If the rest of the country followed California's lead right away, he said, the US could close 75 percent of its coal-fired power plants.
Schwarzenegger also talked about one of his last and best acts as governor, successfully leading the charge against the oil-backed 2010 initiative to gut AB 32, as well as his work with Brown in fighting the Bush/Cheney administration's efforts against California's climate program.
Brown, as the clean-up hitter of the event, did get a "superhero" introduction from Nichols. He's the "headmaster of Hogwarts."
Then Governor Arnold Schwarzenegger and Attorney General Jerry Brown joined forces in November 2007 to sue the Bush/Cheney administration on its efforts to block California's climate change program.

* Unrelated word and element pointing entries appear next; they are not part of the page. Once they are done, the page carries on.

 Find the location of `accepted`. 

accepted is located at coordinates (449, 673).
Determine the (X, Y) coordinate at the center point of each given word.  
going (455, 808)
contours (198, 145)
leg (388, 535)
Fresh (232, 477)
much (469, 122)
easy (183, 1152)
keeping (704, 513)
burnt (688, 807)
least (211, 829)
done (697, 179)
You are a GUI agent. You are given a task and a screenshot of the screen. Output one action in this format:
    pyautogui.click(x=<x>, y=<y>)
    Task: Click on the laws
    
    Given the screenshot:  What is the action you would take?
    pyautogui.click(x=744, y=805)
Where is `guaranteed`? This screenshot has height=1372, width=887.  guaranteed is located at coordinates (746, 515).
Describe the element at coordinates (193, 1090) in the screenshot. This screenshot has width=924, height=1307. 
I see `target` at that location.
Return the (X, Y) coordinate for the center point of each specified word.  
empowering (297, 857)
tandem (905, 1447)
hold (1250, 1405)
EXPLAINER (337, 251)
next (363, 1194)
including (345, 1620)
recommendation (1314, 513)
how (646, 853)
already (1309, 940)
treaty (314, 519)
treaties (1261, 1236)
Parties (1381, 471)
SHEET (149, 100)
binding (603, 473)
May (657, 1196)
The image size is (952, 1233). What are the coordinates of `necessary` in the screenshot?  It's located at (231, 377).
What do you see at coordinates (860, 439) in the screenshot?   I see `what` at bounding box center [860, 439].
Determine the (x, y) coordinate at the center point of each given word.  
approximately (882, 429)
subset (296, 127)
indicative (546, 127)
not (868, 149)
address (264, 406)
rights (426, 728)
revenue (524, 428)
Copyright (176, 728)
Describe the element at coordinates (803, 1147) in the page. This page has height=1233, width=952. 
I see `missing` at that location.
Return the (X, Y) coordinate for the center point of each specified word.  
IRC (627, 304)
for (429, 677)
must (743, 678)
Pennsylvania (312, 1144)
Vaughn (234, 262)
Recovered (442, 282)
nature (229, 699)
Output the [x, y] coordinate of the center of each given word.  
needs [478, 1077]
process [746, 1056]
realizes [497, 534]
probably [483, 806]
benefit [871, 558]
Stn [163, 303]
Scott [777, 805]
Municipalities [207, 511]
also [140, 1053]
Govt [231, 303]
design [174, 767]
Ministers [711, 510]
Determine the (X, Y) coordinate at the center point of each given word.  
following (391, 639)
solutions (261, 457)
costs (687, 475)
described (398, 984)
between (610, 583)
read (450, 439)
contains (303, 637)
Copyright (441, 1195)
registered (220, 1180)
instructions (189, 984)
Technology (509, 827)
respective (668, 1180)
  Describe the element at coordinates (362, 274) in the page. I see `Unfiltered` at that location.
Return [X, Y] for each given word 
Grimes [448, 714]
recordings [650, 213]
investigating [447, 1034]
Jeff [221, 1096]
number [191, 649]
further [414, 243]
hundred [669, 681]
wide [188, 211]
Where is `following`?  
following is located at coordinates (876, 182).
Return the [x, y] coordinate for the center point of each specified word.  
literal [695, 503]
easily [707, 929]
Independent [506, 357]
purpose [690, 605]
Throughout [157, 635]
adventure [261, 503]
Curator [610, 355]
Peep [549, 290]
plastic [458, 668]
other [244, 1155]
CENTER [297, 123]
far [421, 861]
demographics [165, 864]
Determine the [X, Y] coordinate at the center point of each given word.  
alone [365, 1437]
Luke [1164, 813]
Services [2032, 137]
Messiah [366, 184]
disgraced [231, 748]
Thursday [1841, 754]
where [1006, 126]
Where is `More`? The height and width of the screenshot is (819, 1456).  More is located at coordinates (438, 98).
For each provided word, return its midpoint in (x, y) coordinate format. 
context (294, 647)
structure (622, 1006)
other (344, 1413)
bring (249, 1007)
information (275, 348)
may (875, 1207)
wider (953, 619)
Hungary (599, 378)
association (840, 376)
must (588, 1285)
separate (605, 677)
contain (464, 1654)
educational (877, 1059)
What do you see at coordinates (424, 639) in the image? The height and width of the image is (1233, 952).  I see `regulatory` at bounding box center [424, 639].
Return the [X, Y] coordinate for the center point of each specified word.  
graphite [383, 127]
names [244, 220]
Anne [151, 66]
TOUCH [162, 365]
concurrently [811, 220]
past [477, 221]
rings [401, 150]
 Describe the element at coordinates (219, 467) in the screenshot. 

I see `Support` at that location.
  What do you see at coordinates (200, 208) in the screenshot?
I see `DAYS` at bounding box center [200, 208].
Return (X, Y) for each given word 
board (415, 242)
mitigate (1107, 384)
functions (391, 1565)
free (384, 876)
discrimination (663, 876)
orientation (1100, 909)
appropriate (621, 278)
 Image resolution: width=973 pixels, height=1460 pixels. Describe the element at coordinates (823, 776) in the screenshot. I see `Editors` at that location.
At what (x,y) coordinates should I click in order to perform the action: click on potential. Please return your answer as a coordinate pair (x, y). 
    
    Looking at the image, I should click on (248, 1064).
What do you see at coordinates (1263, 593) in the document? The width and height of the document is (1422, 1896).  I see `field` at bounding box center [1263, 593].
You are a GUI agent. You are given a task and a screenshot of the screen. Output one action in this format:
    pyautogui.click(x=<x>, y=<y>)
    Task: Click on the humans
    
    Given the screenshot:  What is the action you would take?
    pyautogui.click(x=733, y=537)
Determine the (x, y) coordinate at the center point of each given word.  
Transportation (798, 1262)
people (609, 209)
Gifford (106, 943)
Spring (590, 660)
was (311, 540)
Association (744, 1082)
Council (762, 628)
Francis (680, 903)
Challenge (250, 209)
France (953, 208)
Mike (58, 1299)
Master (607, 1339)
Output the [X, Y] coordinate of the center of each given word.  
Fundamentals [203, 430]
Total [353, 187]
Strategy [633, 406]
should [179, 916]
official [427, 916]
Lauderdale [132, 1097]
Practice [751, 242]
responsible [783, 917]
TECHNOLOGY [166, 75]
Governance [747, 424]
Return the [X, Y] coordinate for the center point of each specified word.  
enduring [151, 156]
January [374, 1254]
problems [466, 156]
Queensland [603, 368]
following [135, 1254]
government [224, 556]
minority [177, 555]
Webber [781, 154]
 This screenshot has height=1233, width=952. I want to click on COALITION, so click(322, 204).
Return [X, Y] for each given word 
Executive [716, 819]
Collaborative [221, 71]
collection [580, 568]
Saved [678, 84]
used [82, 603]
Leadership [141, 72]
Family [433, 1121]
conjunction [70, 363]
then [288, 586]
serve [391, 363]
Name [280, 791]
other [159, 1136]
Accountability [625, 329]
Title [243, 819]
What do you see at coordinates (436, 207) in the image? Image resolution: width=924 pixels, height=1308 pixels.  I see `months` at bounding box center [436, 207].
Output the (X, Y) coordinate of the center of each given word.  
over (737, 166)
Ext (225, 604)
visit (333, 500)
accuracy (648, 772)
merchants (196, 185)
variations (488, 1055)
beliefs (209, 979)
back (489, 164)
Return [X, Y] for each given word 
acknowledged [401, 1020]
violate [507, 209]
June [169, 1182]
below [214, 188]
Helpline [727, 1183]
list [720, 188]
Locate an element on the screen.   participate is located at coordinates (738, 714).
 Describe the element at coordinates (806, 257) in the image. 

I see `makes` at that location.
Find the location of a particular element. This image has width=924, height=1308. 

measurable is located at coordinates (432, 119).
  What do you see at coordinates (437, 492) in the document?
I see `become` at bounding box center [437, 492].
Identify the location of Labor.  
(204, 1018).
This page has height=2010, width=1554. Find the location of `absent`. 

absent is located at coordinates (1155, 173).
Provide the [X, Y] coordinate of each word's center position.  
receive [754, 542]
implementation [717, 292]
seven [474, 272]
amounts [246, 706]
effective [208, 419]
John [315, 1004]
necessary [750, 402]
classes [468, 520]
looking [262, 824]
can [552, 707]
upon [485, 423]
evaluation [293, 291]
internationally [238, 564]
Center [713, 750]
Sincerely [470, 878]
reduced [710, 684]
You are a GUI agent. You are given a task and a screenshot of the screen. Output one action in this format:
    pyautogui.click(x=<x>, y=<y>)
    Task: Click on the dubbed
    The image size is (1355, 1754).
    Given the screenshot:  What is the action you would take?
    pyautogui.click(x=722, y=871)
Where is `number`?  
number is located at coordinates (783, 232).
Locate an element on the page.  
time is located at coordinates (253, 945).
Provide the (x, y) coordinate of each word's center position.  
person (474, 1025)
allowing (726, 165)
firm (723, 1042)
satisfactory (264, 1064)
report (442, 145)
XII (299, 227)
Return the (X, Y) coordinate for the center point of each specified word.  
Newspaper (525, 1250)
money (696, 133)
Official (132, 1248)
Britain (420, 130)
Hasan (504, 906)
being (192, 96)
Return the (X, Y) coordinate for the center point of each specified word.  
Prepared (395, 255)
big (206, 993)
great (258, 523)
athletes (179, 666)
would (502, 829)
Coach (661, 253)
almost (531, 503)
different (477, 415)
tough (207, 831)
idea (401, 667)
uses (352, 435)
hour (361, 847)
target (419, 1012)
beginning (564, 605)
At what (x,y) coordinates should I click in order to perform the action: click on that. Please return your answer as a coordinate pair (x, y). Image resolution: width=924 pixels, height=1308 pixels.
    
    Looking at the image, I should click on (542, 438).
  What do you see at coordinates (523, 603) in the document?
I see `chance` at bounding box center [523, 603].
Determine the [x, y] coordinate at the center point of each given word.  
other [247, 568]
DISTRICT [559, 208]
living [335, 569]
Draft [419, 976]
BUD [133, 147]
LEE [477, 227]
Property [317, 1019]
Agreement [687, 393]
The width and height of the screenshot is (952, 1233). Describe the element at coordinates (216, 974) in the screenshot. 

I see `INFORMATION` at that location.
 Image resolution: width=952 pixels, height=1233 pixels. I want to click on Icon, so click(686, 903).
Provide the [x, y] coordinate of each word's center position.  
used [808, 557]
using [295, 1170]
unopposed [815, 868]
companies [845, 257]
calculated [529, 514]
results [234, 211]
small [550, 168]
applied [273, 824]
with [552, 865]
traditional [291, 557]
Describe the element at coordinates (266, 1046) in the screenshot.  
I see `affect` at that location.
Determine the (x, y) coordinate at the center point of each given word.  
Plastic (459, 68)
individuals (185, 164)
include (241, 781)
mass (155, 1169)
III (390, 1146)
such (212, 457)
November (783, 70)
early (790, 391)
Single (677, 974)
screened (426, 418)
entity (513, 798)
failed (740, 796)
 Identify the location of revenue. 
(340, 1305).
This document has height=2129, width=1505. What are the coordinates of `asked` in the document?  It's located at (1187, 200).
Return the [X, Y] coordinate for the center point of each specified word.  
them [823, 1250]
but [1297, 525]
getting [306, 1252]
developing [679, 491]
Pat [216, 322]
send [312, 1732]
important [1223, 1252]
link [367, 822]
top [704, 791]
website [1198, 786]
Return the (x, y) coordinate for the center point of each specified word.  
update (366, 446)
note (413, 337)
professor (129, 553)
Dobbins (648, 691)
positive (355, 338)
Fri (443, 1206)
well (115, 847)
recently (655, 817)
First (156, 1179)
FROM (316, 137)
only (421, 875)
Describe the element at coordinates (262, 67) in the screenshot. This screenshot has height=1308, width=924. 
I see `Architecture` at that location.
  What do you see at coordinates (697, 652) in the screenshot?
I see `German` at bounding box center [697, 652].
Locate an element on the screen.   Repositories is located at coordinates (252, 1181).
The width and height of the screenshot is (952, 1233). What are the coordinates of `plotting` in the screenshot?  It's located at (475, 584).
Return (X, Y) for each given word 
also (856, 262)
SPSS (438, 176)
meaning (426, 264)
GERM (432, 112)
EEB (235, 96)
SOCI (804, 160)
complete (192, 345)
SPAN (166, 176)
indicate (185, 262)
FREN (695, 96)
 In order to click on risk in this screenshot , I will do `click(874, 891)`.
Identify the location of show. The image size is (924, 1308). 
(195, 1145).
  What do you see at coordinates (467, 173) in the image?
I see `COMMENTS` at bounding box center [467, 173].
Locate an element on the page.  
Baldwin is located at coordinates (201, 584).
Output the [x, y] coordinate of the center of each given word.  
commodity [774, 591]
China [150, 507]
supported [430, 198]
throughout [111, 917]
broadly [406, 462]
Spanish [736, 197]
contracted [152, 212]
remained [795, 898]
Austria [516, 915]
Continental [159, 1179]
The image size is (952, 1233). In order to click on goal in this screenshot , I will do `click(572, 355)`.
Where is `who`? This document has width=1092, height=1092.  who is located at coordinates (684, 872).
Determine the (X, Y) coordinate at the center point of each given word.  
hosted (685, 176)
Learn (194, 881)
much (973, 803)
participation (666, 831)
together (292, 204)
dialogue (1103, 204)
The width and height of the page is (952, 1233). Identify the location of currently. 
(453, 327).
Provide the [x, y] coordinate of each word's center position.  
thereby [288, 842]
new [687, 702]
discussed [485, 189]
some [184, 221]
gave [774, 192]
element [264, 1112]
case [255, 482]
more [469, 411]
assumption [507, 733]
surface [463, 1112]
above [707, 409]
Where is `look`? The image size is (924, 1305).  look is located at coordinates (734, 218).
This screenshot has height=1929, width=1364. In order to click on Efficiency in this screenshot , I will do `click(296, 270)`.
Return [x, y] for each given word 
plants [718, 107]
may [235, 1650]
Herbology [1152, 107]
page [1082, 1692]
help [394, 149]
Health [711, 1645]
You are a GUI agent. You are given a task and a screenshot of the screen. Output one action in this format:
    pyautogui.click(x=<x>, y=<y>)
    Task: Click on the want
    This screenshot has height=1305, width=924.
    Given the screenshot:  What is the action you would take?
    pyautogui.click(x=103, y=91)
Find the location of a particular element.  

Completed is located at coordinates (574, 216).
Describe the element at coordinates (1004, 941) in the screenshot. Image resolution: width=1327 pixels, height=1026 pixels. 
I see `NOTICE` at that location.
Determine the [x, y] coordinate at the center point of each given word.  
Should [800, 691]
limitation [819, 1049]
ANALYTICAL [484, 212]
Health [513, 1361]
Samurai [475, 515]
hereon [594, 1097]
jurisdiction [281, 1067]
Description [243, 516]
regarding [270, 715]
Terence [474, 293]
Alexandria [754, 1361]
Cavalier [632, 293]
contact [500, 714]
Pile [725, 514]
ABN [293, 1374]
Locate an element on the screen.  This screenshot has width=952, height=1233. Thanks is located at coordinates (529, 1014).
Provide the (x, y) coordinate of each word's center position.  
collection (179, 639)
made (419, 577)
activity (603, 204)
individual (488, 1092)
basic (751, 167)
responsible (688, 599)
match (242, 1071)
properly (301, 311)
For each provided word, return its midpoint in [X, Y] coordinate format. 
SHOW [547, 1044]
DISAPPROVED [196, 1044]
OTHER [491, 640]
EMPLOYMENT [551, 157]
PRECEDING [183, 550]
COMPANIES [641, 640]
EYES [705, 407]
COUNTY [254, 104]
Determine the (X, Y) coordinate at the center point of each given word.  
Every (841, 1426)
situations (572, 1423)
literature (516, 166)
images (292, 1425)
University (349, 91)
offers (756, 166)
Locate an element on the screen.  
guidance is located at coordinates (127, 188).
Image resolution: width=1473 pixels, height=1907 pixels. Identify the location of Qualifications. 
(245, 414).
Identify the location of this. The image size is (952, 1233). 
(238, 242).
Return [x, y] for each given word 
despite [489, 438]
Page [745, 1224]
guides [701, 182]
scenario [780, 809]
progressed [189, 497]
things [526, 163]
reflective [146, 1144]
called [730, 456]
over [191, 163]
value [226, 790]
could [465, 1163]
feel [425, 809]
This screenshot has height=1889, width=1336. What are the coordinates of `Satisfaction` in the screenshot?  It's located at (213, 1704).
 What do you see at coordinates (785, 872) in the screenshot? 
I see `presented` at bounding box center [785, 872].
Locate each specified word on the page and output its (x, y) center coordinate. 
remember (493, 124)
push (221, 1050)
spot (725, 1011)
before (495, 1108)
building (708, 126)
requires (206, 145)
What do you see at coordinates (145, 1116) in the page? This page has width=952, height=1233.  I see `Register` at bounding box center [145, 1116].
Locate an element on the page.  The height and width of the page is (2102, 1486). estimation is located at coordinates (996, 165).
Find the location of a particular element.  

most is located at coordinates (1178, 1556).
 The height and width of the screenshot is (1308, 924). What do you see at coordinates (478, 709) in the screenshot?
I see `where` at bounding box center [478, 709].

Brown, not surprisingly, rather liked the wizard bit. But he quickly noted that a lot of luck had been involved with all this from the very beginning.
For it was then Governor Ronald Reagan, of all people, who signed into being both the California Air Resources Board and the Energy Commission. Reagan did the latter, Brown said, in order to fast-track 20 to 30 nuclear power plants.
Brown, however, used the Energy Commission for something very different, to promote energy efficiency and renewables and wreck industry plans to litter the California countryside with inefficient and ultimately dangerous nuclear husks.
And Brown noted that climate change is an issue that requires "not normal politics," as it is not about the fast application of money to meet or placate short-term needs.
It requires "big ideas," Brown said, the obvious province of someone like Schwarzenegger.
"Thanks, Arnold," he declared, now fully in facetious, jocular mode, "for all the issues I'm now saddled with ... climate, cap-and-trade, high-speed rail, Delta tunnels."
It was a good way to end on a none too solemn note.
For the challenges remain great. Not so much to California's core programs -- industry attempts to disrupt the cap-and-trade market with faux uncertainty will fade -- as to further replication of the Californian approach across America. The big imponderable, of course, is the presidential race between the two most unpopular nominees in history, one of whom is a famous greenhouse denier.
Celebrating Earth Day in Iowa City in 2007, then Senator Barack Obama talked up the California approach as his model on climate change policy.
It's striking how close the presidential race remains even after endless screw-ups by Donald Trump. The reality, as has become all too clear, is that if Trump were only half so dysfunctional, he would be virtually certain of defeating Hillary Clinton.
As it is, we're just a few Clinton mistakes, or negative developments, away from the election of a notorious greenhouse denier who has pledged to fire up the coal industry like it's a hundred years ago all over again.
Archconservative Mike Pence's victory in the vice presidential debate doesn't make much difference, fortunately, but it does remind again that Tim Kaine is the expected stiff as a campaigner. And it pointed the way for Trump in Sunday's debate, to press his own largely effective arguments home and slough off personal attacks rather than become endlessly distracted by them, as he did in the first debate won by Hillary.
Thanks to Obama lighting a fire under enough Europeans to declare the Paris Accord ratified much earlier than expected, Trump would not be able to undo the global plan as he has pledged to do. But he certainly could make major mischief and more with a number of Obama programs here in the US.
So, Madame Secretary, no pressure, but ... the future of the world's human habitability may be all on you.